◆ Short exercise
Please format all of the data below as a JSON list of strings, one string per line, leaving out blank lines.

** start Recorded data **

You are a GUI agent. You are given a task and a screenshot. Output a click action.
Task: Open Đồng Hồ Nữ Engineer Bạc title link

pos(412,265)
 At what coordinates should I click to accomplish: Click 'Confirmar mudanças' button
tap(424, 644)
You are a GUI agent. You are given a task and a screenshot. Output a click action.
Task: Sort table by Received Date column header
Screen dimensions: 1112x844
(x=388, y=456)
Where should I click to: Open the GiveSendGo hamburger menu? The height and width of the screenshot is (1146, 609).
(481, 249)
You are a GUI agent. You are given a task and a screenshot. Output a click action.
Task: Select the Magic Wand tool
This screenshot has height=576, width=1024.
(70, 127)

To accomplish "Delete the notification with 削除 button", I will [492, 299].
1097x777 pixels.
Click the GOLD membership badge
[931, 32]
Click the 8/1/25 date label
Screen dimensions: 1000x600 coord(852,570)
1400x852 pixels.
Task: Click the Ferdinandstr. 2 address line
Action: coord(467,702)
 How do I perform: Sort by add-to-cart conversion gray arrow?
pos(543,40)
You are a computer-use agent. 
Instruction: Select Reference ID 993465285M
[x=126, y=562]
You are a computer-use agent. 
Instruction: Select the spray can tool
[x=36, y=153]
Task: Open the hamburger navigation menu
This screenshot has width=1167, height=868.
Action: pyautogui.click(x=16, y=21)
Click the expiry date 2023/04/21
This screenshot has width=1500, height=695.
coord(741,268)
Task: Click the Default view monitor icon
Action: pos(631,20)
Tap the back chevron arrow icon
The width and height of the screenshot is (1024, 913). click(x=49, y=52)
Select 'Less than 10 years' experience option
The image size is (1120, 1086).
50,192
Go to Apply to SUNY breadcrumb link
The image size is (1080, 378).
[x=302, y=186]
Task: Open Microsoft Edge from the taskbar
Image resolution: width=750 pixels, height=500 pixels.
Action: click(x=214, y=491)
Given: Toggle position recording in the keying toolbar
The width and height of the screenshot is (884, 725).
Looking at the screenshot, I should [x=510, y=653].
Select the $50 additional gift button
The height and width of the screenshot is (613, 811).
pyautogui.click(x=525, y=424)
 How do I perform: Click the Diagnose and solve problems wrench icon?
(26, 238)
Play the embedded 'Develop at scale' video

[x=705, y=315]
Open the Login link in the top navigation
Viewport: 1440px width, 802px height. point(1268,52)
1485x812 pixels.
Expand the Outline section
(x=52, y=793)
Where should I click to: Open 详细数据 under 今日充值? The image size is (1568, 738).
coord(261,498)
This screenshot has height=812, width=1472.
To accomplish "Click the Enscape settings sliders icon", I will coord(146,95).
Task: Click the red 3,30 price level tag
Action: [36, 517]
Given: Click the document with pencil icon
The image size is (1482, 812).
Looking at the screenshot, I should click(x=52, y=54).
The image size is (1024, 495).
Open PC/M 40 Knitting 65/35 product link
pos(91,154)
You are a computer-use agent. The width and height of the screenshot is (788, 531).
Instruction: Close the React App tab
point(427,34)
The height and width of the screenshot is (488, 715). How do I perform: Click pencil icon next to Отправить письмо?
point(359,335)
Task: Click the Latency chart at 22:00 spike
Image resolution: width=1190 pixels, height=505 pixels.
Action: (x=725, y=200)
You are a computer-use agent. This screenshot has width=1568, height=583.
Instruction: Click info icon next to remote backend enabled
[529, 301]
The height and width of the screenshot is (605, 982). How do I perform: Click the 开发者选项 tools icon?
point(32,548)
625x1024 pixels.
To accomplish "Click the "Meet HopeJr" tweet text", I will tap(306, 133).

** end Recorded data **

◆ Task result
[
  "You are a GUI agent. You are given a task and a screenshot. Output a click action.",
  "Task: Open Đồng Hồ Nữ Engineer Bạc title link",
  "pos(412,265)",
  " At what coordinates should I click to accomplish: Click 'Confirmar mudanças' button",
  "tap(424, 644)",
  "You are a GUI agent. You are given a task and a screenshot. Output a click action.",
  "Task: Sort table by Received Date column header",
  "Screen dimensions: 1112x844",
  "(x=388, y=456)",
  "Where should I click to: Open the GiveSendGo hamburger menu? The height and width of the screenshot is (1146, 609).",
  "(481, 249)",
  "You are a GUI agent. You are given a task and a screenshot. Output a click action.",
  "Task: Select the Magic Wand tool",
  "This screenshot has height=576, width=1024.",
  "(70, 127)",
  "To accomplish \"Delete the notification with 削除 button\", I will [492, 299].",
  "1097x777 pixels.",
  "Click the GOLD membership badge",
  "[931, 32]",
  "Click the 8/1/25 date label",
  "Screen dimensions: 1000x600 coord(852,570)",
  "1400x852 pixels.",
  "Task: Click the Ferdinandstr. 2 address line",
  "Action: coord(467,702)",
  " How do I perform: Sort by add-to-cart conversion gray arrow?",
  "pos(543,40)",
  "You are a computer-use agent. ",
  "Instruction: Select Reference ID 993465285M",
  "[x=126, y=562]",
  "You are a computer-use agent. ",
  "Instruction: Select the spray can tool",
  "[x=36, y=153]",
  "Task: Open the hamburger navigation menu",
  "This screenshot has width=1167, height=868.",
  "Action: pyautogui.click(x=16, y=21)",
  "Click the expiry date 2023/04/21",
  "This screenshot has width=1500, height=695.",
  "coord(741,268)",
  "Task: Click the Default view monitor icon",
  "Action: pos(631,20)",
  "Tap the back chevron arrow icon",
  "The width and height of the screenshot is (1024, 913). click(x=49, y=52)",
  "Select 'Less than 10 years' experience option",
  "The image size is (1120, 1086).",
  "50,192",
  "Go to Apply to SUNY breadcrumb link",
  "The image size is (1080, 378).",
  "[x=302, y=186]",
  "Task: Open Microsoft Edge from the taskbar",
  "Image resolution: width=750 pixels, height=500 pixels.",
  "Action: click(x=214, y=491)",
  "Given: Toggle position recording in the keying toolbar",
  "The width and height of the screenshot is (884, 725).",
  "Looking at the screenshot, I should [x=510, y=653].",
  "Select the $50 additional gift button",
  "The height and width of the screenshot is (613, 811).",
  "pyautogui.click(x=525, y=424)",
  " How do I perform: Click the Diagnose and solve problems wrench icon?",
  "(26, 238)",
  "Play the embedded 'Develop at scale' video",
  "[x=705, y=315]",
  "Open the Login link in the top navigation",
  "Viewport: 1440px width, 802px height. point(1268,52)",
  "1485x812 pixels.",
  "Expand the Outline section",
  "(x=52, y=793)",
  "Where should I click to: Open 详细数据 under 今日充值? The image size is (1568, 738).",
  "coord(261,498)",
  "This screenshot has height=812, width=1472.",
  "To accomplish \"Click the Enscape settings sliders icon\", I will coord(146,95).",
  "Task: Click the red 3,30 price level tag",
  "Action: [36, 517]",
  "Given: Click the document with pencil icon",
  "The image size is (1482, 812).",
  "Looking at the screenshot, I should click(x=52, y=54).",
  "The image size is (1024, 495).",
  "Open PC/M 40 Knitting 65/35 product link",
  "pos(91,154)",
  "You are a computer-use agent. The width and height of the screenshot is (788, 531).",
  "Instruction: Close the React App tab",
  "point(427,34)",
  "The height and width of the screenshot is (488, 715). How do I perform: Click pencil icon next to Отправить письмо?",
  "point(359,335)",
  "Task: Click the Latency chart at 22:00 spike",
  "Image resolution: width=1190 pixels, height=505 pixels.",
  "Action: (x=725, y=200)",
  "You are a computer-use agent. This screenshot has width=1568, height=583.",
  "Instruction: Click info icon next to remote backend enabled",
  "[529, 301]",
  "The height and width of the screenshot is (605, 982). How do I perform: Click the 开发者选项 tools icon?",
  "point(32,548)",
  "625x1024 pixels.",
  "To accomplish \"Click the \"Meet HopeJr\" tweet text\", I will tap(306, 133)."
]